British missionary educator

Anne Hayward Hargreaves (1870 – September 6, 1923) was an English-born educator who was an Anglican missionary deaconess in the Philippines. She promoted and ran schools in the Cordillera region.

== Early life ==
Anne Hayward was born in Bury, Greater Manchester, the daughter of Robert Hayward. She lived in New York City as a young woman.

== Career ==
Hargreaves became an Anglican missionary in widowhood. "The thing that made the greatest impression upon me was the absolute nakedness of the people," she recalled in 1922, "not because of the civilized idea of its immodesty, but because of the suffering of the people." She was headmistress of the Easter School in Baguio City in 1907, and made the school co-education in 1909, when she opened a girls' vocational weaving course. She arrived in Besao in 1912 and started St. James' School, a girls' school. She lectured on her work to church groups, and took a course at the New York Training School for Deaconesses, while she was on furlough in the United States in 1911–1912, 1917, and 1922. Her presentations included costumes and stereopticon views of her mission region.

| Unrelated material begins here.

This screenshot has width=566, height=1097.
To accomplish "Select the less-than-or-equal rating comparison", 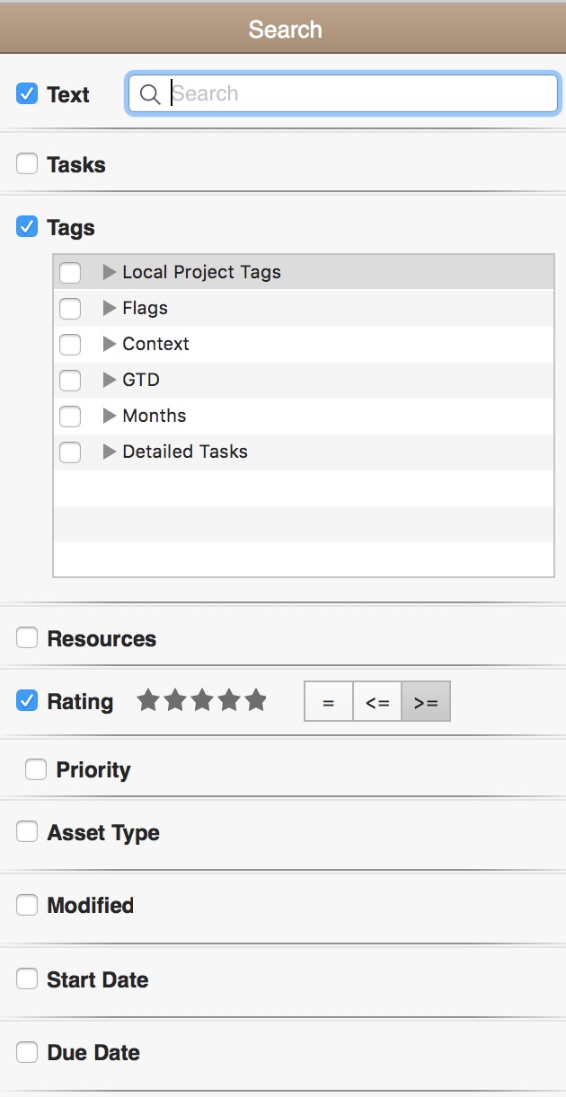I will click(377, 702).
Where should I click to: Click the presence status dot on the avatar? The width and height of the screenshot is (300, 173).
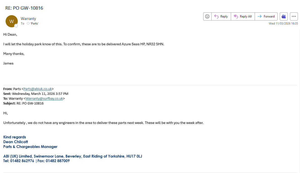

== Personal life and legacy ==
Anne Hayward married Alfred Hargreaves in Tottington in 1894, and moved with him to New York City. He died in 1905, at age 35. She died in September 1923, in Manila, at the age of 53. Her grave is in Besao.

A church was built in Besao in 1926 and named St. Anne's Church in her memory. The Easter Weaving Room she opened in 1909 is still (as of 2012) a working and historic site in Baguio, producing and selling traditional Igorot handicrafts under the auspices of the Episcopal Diocese of North Central Philippines.